Last question on the following point:
"An error still exists in the system" – I'm currently fixing it ! (Which one would you recommend?)
I sometimes have difficulty with certain verbs that can point to people/things :
The journalist reports on the person (or the cases). He reports about them/these (person/cases). About them, for example, for people, but also for things (I'm deliberately omitting the prepositional adverb "about").
Thank you very much for your feedback. I hope this helps me.

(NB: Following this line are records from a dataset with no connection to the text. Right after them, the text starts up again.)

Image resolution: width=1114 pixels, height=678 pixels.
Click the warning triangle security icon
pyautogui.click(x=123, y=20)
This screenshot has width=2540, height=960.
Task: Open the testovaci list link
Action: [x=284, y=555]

Wish everyone a nice weekend.
In order to answer your question briefly: in all your examples, please write “this(…)”. Everything else is grammatically correct, but sounds strange.
LG
Thank you very much. You helped me. I will use this variant for things/non-life in the future. A brief question to round off the whole:
That sentence would be right, right?:
“This is the room and I shall come into this in future. ‘
In this (e.g. dirty room) should I come?
No problem, yes, the sentence is right. LG
My question: Can you Prepositional additives in principle, Singular object and plural objects or are there any rules for this?
Last question:
“An error still exists in the system” – he/she I’m right now! (which would you recommend?) [I recommend a new sentence: I just lift it.]
I do Me [not me] sometimes hard, in certain verbs, in which Persons/Dings can show:
The journalist reports on the person (or the cases). About them (person/cases) he reports. [Yes, it’s okay.]
There is only one linguistic problem in the new round after prepositions: It’s uncommon to say, “I’m going into it (in bed)” or “I’m putting the book in it (in shelf).”